INSTRUCTIONS FOR THE TASK: Here the answer should be the line with "Expand options for" and all the lines after it through the end of the listing, each repeated exactly, and no other text.

DATA RECORDS:
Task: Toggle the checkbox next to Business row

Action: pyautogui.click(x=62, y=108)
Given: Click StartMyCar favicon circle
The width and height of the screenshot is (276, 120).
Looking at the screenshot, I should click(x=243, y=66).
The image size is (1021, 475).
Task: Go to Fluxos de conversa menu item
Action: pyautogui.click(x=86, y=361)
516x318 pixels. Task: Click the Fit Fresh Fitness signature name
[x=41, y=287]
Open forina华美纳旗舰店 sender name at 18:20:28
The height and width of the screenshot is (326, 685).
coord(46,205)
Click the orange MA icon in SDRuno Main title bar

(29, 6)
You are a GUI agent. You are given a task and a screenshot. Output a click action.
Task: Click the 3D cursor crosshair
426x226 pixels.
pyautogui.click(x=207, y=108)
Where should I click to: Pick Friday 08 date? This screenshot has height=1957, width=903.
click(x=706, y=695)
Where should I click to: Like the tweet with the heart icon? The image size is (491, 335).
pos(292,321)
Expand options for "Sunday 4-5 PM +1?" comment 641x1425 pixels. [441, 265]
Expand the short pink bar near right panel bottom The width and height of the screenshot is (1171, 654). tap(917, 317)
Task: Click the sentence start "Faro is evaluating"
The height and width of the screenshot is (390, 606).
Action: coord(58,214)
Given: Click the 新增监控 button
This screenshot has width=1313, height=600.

ANSWER TO THE EXERCISE:
Expand options for "Sunday 4-5 PM +1?" comment 641x1425 pixels. [441, 265]
Expand the short pink bar near right panel bottom The width and height of the screenshot is (1171, 654). tap(917, 317)
Task: Click the sentence start "Faro is evaluating"
The height and width of the screenshot is (390, 606).
Action: coord(58,214)
Given: Click the 新增监控 button
This screenshot has width=1313, height=600.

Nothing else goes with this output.